Nobody could have possibly predicted the impact of the coronavirus pandemic on our daily lives.
In Dundalk alone, hundreds of local businesses have shut up shop. Temporarily, we hope.
Dundalk’s F.Cs defence of their League of Ireland title has been suspended after just five games.
And students and staff have seen their classes cancelled, with ground at DkIT now becoming a construction site for a Covid-19 test centre.
Life as we know it has been suspended. It cannot be business as usual.
At the time of writing, there are currently 1,564 confirmed cases, with 9 tragic deaths.
Those affected have been of all ages, with both young and old at risk.
However, we all know this figure doesn’t and can never reflect the real number of cases.

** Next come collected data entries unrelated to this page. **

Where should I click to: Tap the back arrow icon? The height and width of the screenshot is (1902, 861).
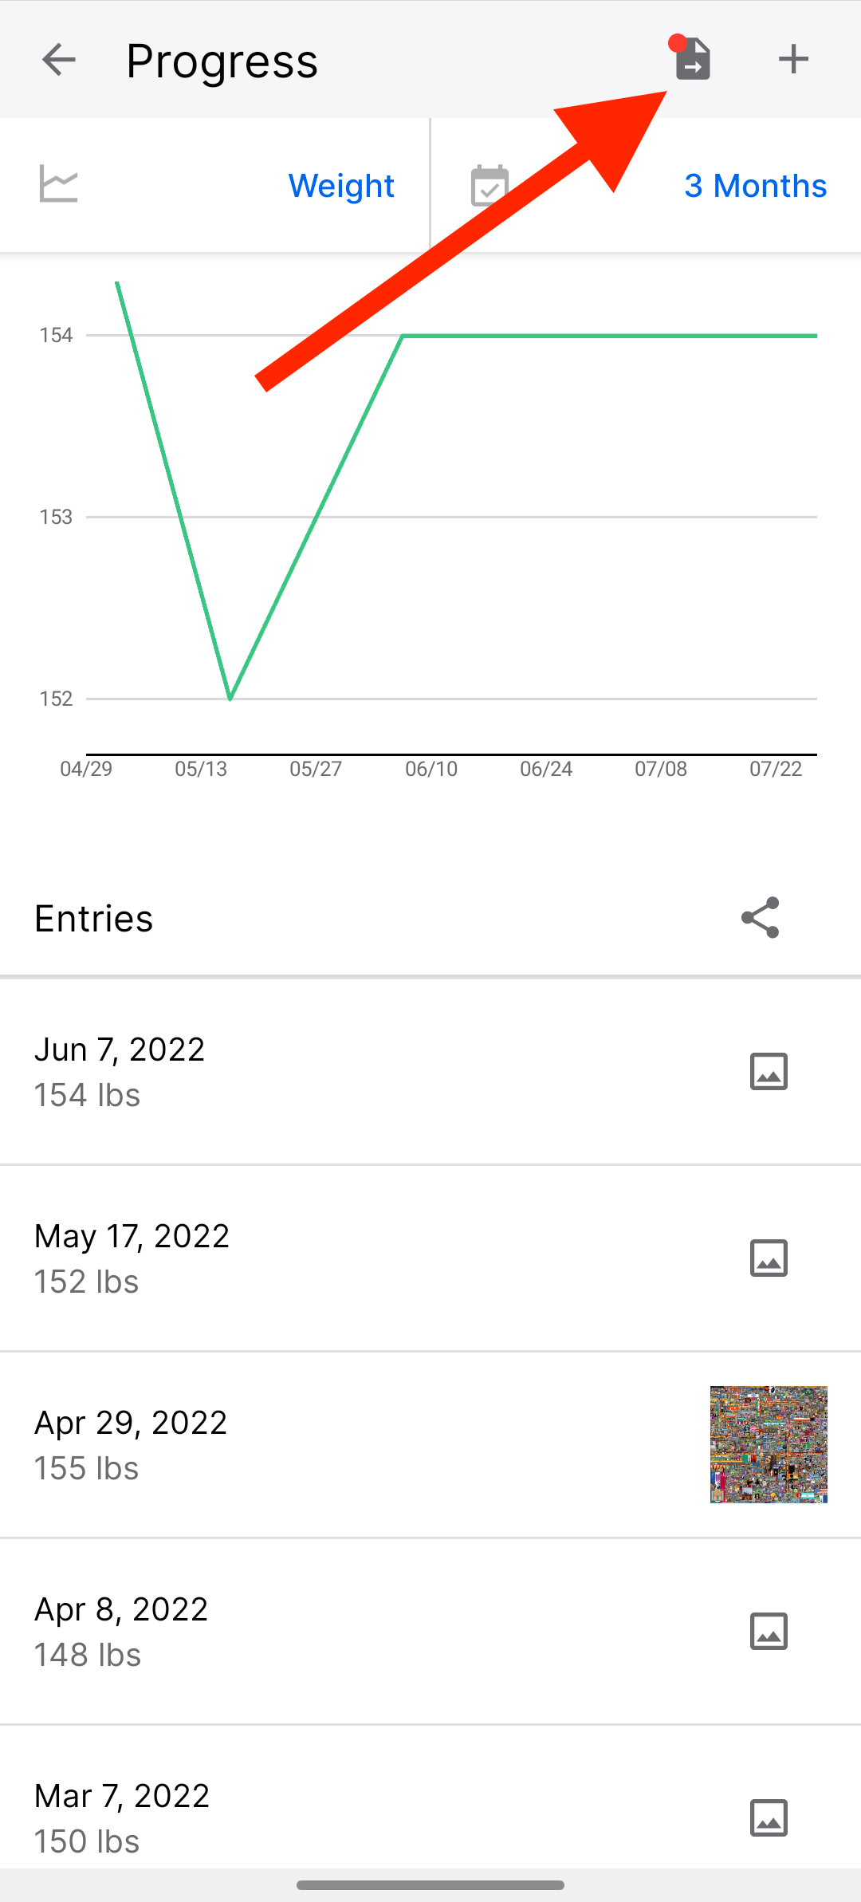click(58, 60)
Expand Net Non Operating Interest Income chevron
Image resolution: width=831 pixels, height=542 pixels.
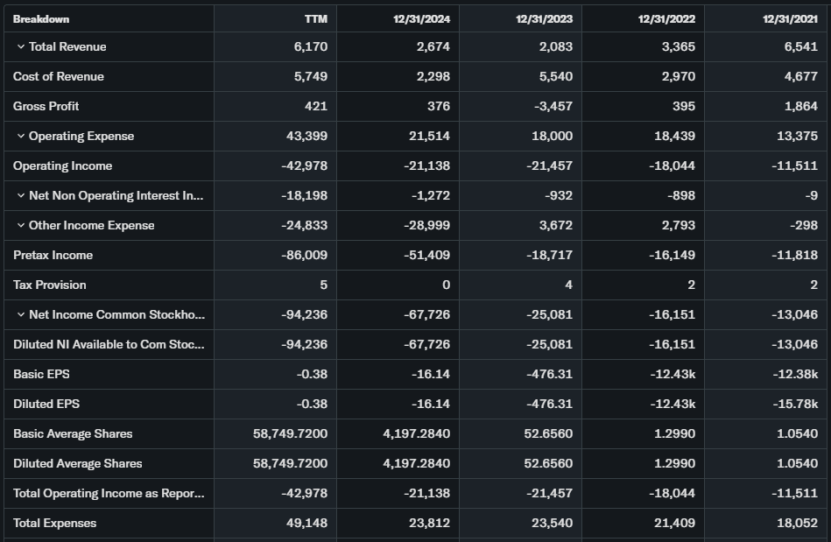click(21, 195)
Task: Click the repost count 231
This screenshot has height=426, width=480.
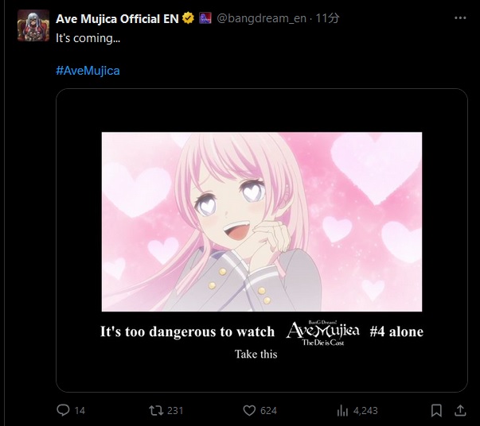Action: coord(175,410)
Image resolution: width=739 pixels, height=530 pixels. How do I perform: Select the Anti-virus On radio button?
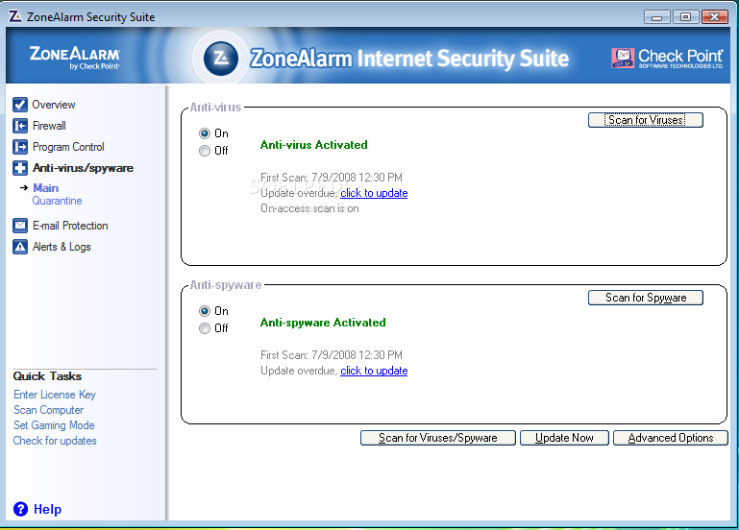tap(204, 133)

For every one confirmed case, there are more than that may go undetected.
Some carriers may have only mild systems or none at all.
Yet critically, they are still contagious, with studies suggesting they are the main source of the virus’s spread.

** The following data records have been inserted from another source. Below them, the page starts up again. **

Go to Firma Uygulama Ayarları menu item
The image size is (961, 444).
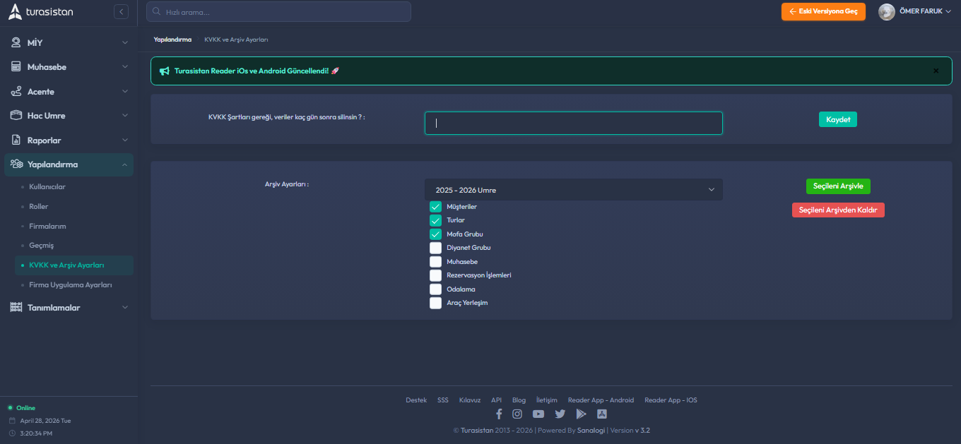(71, 285)
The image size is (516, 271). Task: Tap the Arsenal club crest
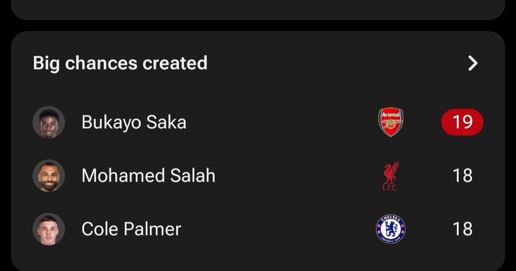click(391, 122)
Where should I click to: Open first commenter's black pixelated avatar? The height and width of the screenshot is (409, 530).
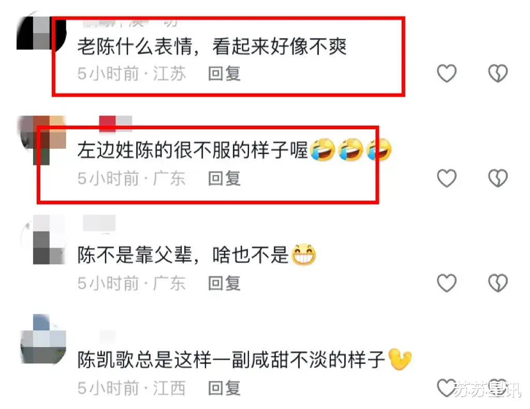[41, 33]
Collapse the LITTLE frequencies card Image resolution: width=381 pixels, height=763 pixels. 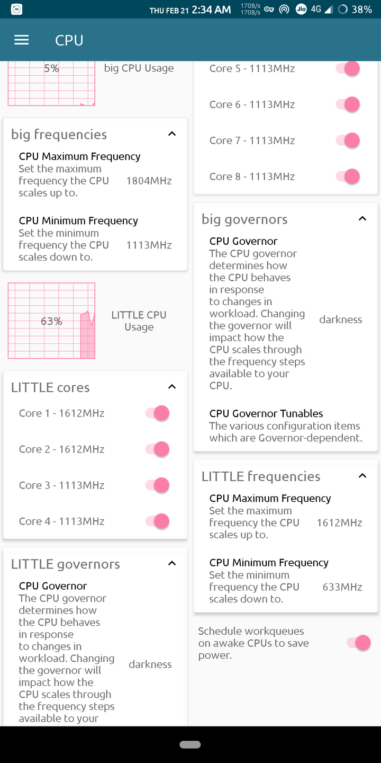tap(362, 476)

This is why it is absolutely crucial for everyone in our community to follow the expert public health advice on social distancing, hand washing and coughing etiquette.
We all have a part to play, and it is only through shared solidarity, collective action and a selfless concern for others can we overcome this challenge.
Simply put, we need to stay at home for the sake of our own health, the health of our loved ones and our frontline health, retail, transport and law enforcement heroes.
But the State also has a crucial role to play.
Workers who have lost their jobs, or have their jobs at risk, must be supported.
And the firepower needed cannot come from the Irish taxpayer alone or through State borrowing exclusively.
The ECB and EU must step-in.
Local businesses in Louth and across the country must be cushioned from this external shock.
To bounce back quickly, we must maintain the link between workers and employers during the crisis.
This will avoid costly severance payments in the short-term, while ensuring firms don’t have to pay for finding and training new staff in the long-term.
That is why I worked with trade unions to develop a Danish-style Temporary Wage Subsidy Scheme which will keep more people in work, protect their incomes and maintain their human dignity.
While it will also enable businesses in Dundalk to re-open their doors and bounce back quickly when the crisis abates.
And when they do, we as a community need to be there to support them - for instance, by continuing to shop locally - as it is essential that we don’t turn a temporary health emergency into a prolonged economic crisis.